5.3. Introduction to Feature Formats

5.3.1. What is a Feature?

A feature is a region of interest in a molecular sequence. Features include things like restriction enzyme cut sites, protein secondary structure prediction states, exon positions, regions of motif matches etc.

A vast number of programs generate features in one form or another, leading to a huge number of file formats used for features. The output types range from graphical displays of where restriction enzymes cut, to probabilities of the three states of a protein secondary structure prediction along a sequence, to rigidly defined text tables of the start and end positions of predicted exons or motif matches.

5.3.2. Supported Feature Formats

To handle the diversity, EMBOSS, where possible, uses the well defined and flexible feature formats that were developed for the major sequence databases:

  • EMBL, Genbank, DDBJ

  • Swissprot

  • PIR, NBRF

  • GFF GFF3 format

  • GFF2 the older and less strict GFF2 format

The feature formats used by EMBOSS are identical to that used in the sequence database formats of the same name, e.g. EMBL feature format is the same as the (subset of the) EMBL sequence database format. This holds true regardless of whether features are written together with their sequence or in a raw feature table (see below).
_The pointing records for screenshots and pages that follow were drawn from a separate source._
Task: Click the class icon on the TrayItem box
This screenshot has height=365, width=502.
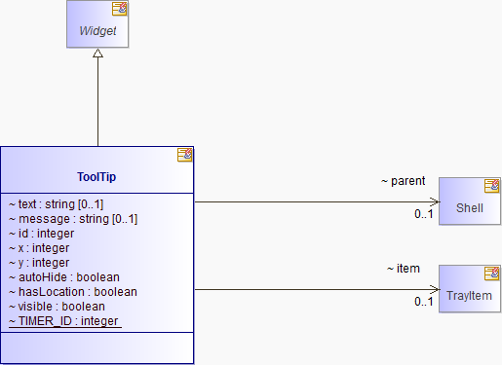Action: click(491, 274)
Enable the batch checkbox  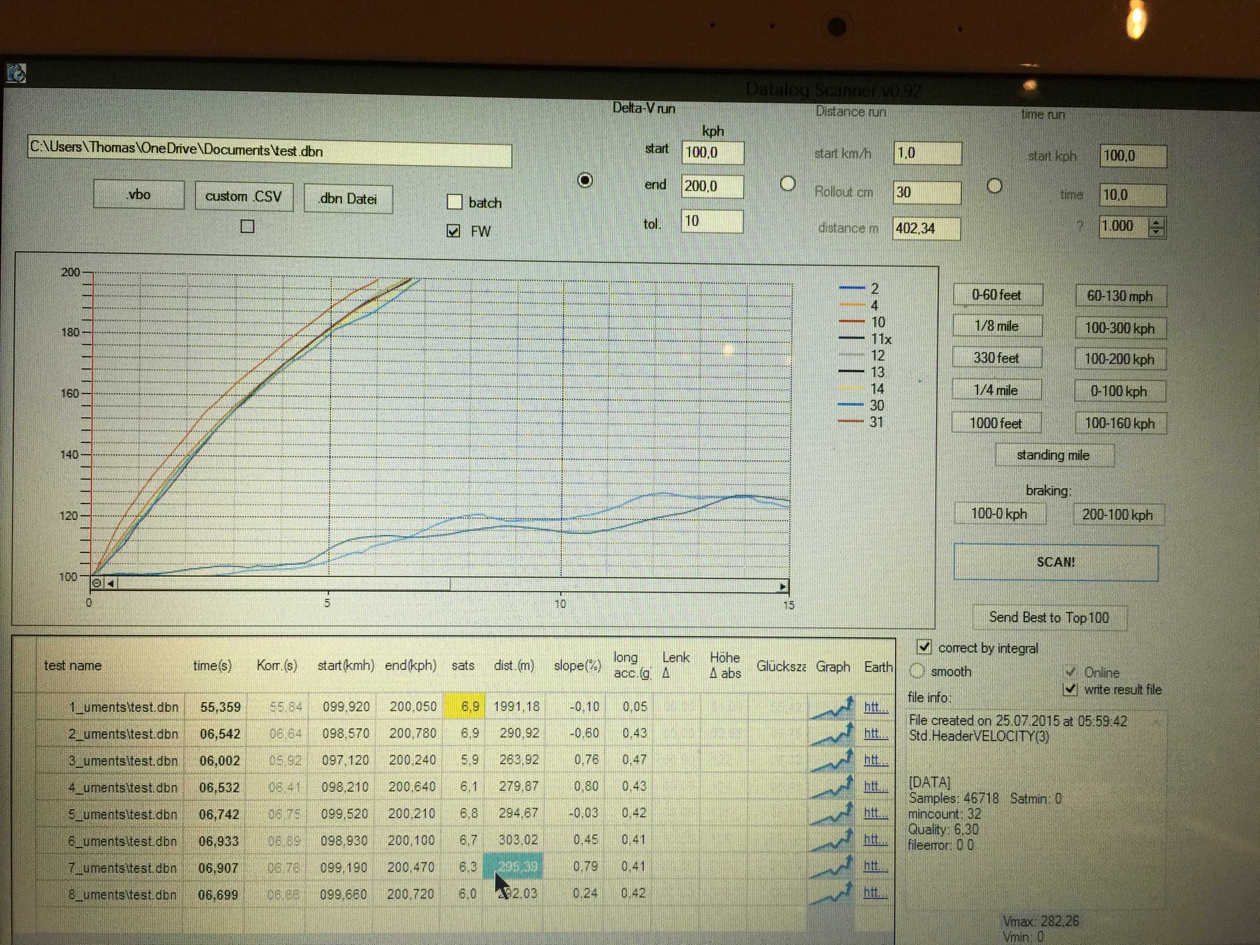tap(455, 202)
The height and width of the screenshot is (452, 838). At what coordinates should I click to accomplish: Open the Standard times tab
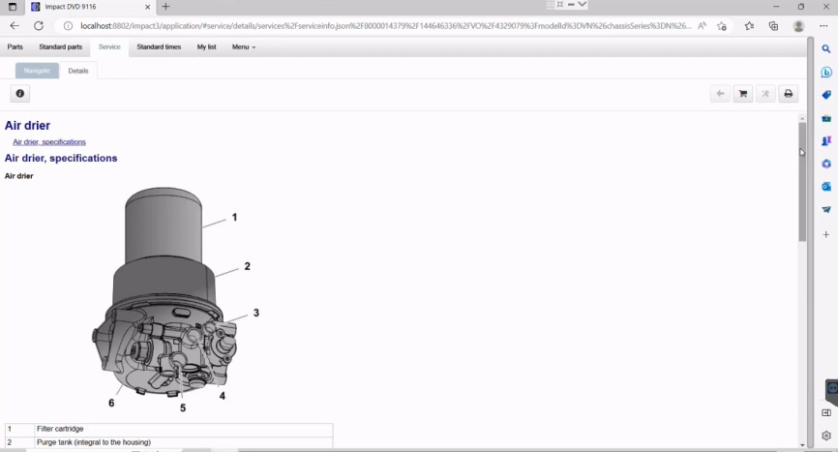click(x=159, y=46)
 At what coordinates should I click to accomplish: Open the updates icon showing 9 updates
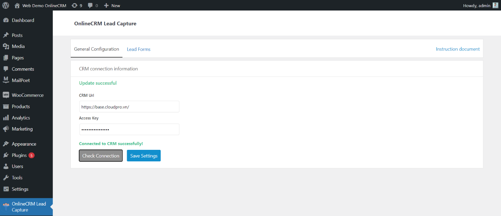[x=75, y=5]
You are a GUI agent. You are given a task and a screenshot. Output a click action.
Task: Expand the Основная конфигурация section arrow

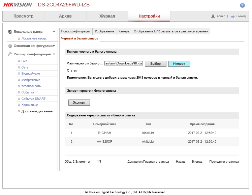[54, 46]
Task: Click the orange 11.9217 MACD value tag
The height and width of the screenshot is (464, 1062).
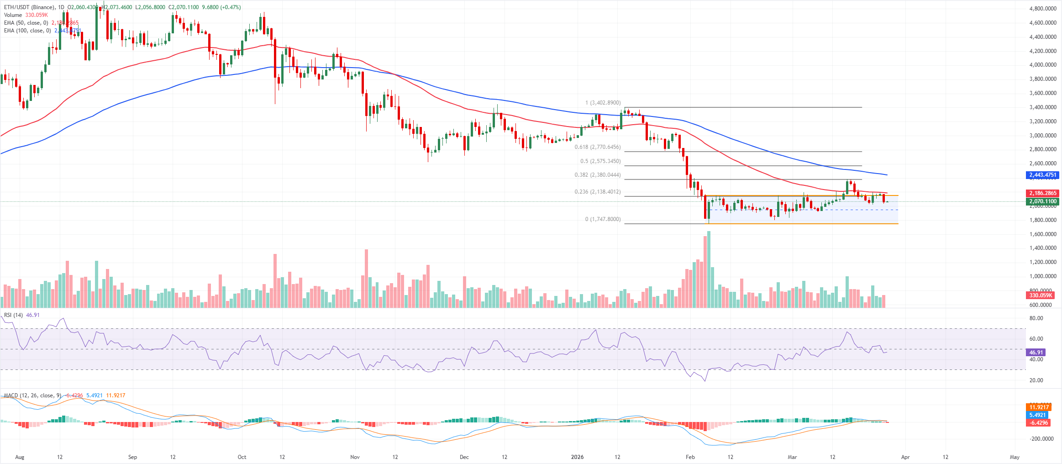Action: (1039, 407)
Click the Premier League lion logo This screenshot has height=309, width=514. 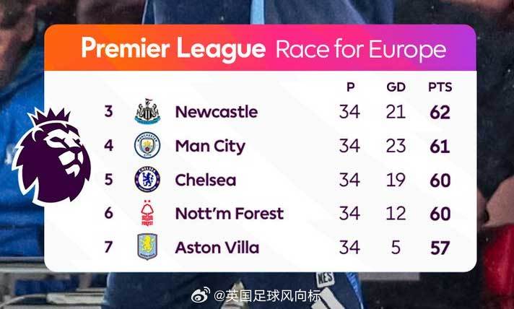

The support for a set of standard feature formats enables programs to be interoperable; being able to read or write each other's output without the need for file interconversion. As the EMBOSS project matures, the feature formats will become the default way of reporting features. This will also give a consistent look and feel, helping you to compare features in different sequences and from different programs more easily. For descriptions and examples of the supported formats see Section A.2, “Supported Feature Formats”.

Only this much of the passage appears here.